Speravo che un giorno sarei stato così bravo da poter suscitare negli altri la stessa ammirazione che avevo vissuto prima io, ma mi rendevo conto che tutto questo non accadeva mai e che non ero mai diventato un modello da seguire come invece lo erano stati altri per me.

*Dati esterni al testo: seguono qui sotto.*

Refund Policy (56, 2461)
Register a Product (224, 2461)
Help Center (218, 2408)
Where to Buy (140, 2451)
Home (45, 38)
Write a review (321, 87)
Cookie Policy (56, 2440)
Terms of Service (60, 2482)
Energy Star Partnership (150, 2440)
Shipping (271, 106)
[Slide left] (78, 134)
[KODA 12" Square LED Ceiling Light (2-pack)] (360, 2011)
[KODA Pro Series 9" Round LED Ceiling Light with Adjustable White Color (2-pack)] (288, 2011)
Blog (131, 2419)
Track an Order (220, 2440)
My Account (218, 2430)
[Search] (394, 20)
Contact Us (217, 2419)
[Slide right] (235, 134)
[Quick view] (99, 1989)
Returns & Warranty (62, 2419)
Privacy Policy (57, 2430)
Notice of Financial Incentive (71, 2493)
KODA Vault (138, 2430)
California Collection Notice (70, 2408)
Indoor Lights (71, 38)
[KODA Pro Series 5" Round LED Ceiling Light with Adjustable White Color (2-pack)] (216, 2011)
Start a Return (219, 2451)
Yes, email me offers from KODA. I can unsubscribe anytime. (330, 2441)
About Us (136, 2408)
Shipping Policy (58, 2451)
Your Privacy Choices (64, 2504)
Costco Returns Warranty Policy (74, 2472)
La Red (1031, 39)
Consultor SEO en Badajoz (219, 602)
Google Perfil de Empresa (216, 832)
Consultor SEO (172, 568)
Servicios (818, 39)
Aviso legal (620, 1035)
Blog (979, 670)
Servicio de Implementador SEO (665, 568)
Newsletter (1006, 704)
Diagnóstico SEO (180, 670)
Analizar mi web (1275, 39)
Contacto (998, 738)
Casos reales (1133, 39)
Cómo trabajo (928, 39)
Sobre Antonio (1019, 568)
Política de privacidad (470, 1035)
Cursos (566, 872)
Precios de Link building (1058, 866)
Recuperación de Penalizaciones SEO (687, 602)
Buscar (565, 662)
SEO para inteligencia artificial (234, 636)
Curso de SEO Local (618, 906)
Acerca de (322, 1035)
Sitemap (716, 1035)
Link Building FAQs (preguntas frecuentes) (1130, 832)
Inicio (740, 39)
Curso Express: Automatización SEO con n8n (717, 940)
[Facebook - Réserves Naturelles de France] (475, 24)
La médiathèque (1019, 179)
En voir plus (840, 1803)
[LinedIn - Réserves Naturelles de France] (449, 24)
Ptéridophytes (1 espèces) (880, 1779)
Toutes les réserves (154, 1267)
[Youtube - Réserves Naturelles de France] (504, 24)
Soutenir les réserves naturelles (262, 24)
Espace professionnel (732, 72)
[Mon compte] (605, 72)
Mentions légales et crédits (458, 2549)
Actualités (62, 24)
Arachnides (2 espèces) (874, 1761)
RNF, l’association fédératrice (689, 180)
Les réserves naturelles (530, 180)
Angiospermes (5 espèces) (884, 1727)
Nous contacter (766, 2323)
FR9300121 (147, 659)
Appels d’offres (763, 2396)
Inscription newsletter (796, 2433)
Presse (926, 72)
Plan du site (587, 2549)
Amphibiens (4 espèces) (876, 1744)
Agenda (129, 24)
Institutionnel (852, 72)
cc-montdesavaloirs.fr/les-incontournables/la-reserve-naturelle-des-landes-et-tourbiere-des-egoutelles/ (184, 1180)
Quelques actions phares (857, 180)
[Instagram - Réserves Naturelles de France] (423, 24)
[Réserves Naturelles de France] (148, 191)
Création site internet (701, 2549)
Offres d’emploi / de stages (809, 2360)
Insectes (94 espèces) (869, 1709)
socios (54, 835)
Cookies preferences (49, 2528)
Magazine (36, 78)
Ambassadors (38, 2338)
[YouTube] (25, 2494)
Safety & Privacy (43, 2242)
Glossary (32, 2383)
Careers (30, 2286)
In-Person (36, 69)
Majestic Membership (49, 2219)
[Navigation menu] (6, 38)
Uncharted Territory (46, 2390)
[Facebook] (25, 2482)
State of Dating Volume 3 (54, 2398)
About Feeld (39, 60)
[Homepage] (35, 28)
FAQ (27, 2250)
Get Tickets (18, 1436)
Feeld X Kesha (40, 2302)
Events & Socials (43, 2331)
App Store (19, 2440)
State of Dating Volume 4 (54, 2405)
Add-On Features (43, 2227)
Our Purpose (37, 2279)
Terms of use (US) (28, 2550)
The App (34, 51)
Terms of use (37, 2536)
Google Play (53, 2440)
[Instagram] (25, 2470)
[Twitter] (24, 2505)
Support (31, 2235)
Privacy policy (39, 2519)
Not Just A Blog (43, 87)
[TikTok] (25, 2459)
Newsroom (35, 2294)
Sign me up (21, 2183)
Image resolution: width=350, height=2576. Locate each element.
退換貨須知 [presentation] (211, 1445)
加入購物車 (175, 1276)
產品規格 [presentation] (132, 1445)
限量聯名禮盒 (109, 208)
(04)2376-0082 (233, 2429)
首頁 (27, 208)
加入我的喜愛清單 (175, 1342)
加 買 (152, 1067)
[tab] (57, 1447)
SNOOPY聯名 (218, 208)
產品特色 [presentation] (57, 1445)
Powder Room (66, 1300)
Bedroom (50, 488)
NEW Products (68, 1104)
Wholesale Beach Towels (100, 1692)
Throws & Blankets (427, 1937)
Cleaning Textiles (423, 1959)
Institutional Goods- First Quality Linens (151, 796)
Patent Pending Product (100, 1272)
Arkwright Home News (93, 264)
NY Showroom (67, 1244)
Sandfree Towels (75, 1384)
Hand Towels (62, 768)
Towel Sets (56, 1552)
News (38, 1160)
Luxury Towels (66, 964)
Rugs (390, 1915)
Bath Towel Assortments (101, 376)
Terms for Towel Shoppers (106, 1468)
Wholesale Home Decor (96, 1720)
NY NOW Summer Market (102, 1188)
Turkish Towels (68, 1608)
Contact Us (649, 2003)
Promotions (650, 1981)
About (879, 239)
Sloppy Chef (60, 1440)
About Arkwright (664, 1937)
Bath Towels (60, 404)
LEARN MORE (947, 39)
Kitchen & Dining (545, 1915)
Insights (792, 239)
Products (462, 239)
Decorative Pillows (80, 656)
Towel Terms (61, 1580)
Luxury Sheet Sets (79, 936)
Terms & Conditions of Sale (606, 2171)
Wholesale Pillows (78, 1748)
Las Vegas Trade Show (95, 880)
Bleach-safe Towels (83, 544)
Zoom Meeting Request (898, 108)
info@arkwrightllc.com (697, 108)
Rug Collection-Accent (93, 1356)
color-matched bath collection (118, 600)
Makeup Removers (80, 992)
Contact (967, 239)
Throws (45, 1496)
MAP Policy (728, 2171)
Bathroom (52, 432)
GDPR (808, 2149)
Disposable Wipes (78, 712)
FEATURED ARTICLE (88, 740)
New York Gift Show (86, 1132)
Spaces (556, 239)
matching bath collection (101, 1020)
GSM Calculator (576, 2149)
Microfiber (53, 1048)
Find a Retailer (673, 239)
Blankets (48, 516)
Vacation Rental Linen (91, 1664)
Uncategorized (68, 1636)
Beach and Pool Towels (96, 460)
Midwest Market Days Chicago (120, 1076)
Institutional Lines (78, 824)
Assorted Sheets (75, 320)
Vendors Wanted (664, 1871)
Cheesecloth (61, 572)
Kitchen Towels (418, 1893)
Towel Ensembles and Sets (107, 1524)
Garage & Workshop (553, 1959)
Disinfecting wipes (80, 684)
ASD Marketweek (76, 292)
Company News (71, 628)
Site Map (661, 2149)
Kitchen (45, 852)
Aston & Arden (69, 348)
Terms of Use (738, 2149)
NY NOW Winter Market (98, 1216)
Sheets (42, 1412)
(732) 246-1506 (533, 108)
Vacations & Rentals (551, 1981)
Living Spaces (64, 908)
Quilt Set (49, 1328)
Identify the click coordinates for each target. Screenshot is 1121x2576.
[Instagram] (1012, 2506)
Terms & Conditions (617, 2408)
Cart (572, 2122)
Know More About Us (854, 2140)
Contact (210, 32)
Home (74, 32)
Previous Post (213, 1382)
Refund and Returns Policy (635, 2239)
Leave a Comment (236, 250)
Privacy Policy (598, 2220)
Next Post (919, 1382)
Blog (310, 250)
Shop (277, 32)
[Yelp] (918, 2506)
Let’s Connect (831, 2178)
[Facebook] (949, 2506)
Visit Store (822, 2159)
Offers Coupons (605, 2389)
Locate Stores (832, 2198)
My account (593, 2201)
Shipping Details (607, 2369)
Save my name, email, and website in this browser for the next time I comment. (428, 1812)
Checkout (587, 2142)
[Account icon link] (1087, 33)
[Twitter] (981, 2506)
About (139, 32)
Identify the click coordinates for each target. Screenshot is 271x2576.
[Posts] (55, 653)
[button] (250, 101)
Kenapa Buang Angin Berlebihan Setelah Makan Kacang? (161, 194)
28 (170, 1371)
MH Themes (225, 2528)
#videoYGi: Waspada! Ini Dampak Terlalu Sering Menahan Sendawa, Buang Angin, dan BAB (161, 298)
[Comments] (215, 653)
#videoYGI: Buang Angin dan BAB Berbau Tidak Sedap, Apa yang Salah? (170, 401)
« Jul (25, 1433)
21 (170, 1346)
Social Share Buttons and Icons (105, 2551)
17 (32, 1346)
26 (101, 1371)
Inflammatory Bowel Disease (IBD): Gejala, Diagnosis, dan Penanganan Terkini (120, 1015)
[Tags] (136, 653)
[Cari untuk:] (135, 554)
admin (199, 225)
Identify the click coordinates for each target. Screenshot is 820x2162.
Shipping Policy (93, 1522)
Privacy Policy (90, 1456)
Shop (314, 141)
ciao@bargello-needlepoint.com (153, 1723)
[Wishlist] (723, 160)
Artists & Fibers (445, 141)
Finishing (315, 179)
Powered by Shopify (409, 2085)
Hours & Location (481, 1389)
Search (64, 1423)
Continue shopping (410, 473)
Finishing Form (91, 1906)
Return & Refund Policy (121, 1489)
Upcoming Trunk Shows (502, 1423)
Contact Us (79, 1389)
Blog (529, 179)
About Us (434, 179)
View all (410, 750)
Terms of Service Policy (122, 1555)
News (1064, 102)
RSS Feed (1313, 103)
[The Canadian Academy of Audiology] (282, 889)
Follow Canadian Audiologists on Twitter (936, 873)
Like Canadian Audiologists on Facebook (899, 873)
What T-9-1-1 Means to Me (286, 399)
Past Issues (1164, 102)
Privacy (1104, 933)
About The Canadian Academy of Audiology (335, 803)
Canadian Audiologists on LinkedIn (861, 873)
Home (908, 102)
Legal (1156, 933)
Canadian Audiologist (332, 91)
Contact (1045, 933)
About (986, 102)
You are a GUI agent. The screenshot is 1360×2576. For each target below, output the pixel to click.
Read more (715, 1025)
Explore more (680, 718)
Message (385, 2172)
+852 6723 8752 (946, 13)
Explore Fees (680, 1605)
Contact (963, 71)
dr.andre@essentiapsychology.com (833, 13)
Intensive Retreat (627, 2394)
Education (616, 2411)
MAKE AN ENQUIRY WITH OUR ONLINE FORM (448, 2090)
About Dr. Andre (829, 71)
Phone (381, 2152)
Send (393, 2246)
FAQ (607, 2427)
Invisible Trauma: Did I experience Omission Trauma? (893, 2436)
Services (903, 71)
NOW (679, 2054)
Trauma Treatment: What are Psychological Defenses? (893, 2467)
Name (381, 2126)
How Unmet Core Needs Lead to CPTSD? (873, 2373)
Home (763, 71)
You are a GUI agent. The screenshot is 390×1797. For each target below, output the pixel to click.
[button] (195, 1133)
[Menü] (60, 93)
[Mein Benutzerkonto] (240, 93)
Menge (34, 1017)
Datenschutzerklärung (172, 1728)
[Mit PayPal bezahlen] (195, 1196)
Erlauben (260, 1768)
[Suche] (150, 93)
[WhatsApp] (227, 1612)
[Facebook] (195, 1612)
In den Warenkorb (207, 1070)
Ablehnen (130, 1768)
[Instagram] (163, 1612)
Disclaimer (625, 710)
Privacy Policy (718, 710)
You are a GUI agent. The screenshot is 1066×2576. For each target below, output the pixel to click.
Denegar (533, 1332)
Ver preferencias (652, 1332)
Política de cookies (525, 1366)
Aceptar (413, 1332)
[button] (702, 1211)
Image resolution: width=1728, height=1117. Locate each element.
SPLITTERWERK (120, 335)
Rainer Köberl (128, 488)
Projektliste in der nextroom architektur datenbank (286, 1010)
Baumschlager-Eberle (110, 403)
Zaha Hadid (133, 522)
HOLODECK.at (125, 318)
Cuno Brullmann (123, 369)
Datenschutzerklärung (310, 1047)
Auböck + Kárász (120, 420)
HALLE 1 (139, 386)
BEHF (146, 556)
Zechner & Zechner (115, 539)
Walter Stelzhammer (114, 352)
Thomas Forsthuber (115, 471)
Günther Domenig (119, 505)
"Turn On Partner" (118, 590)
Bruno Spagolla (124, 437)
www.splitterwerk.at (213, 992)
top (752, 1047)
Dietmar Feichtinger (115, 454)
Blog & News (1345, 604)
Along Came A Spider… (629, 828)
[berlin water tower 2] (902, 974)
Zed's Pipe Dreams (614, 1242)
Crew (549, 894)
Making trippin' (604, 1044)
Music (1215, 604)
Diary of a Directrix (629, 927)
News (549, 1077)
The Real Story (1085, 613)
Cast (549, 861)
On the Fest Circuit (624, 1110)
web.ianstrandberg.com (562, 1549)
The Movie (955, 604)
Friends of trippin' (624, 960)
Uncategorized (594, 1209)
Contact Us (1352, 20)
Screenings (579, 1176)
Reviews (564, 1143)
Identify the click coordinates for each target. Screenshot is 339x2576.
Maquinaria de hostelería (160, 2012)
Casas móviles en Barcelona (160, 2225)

Forse questo ha fornito un buon appiglio ai bulli che mi prendevano di mira.
Quando sei un fenomeno, o comunque una promessa nel tuo ambito in qualche modo forse riesci ad essere rispettato, o comunque ti rifugi in quel quadratino minuscolo dove solo tu sai essere il massimo, quando sei un tuttofare che però non è mai il più bravo in niente è più difficile ottenere la stima di qualcuno.
Quando tutto ciò che hai da dimostrare è di saper combinare qualcosa in cucina, dipingere un quadro decente, suonare e cantare più o meno benino una canzone, insomma, pasticciare un po’ dappertutto, l’impressione generale è meno forte di una persona che si dimostra veramente talentuosa in un campo e che in quello risulta essere estremamente competitivo o addirittura il migliore.

-ma non ti fermi mai?
-ma c’è qualcosa che non sai fare?
-ah pure questo? Siccome ne facevi poche.

Quante volte mi sono sentito dire queste frasi, consapevole della buona fede di chi le pronunciava, magari sorridendo e scherzandoci su ma dentro di me facendo spallucce e sperando un giorno di riuscire ad essere eccellente in qualcosa.
Mi è pesato spesso, non tanto per la mia percezione, ma per il confronto coi pari, che inevitabilmente ci mette di fronte ai nostri successi e ai nostri fallimenti.

Essere un ADHD è stato difficile per me e per chi mi ha avuto accanto nella vita, e anche se tutto sommato non ho rimpianti per aver seguito ciò che sentivo di fare, un po’ di sana invidia per chi ha avuto sempre e subito le idee chiare su cosa fare e chi essere mi capita di provarla.